▶ [Task details]: Wherever the word "Toggle" appears in a line of the records, copy that line.

▶ [Material for this task]:

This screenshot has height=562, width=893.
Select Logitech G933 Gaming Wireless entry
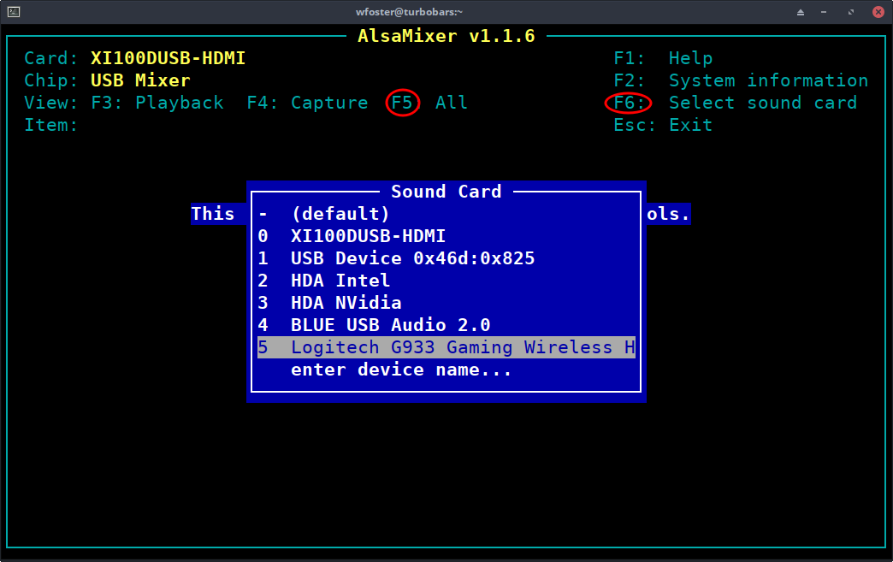(446, 347)
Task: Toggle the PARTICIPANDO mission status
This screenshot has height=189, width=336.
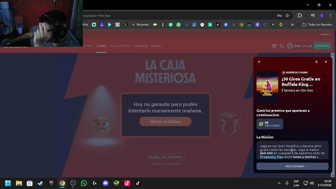Action: click(292, 166)
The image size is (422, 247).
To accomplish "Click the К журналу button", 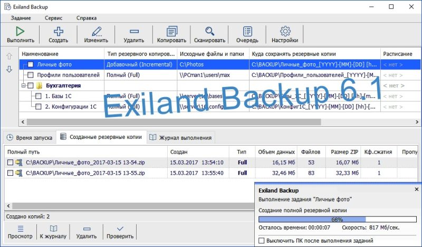I will point(53,232).
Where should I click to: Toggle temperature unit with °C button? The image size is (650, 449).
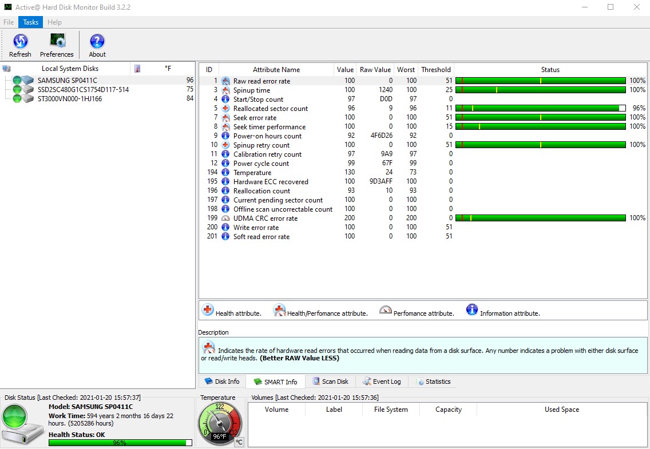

▶ [Result of this exercise]:
Task: Toggle the PARTICIPANDO mission status
Where should I click to: Toggle temperature unit with °C button? The image size is (650, 449).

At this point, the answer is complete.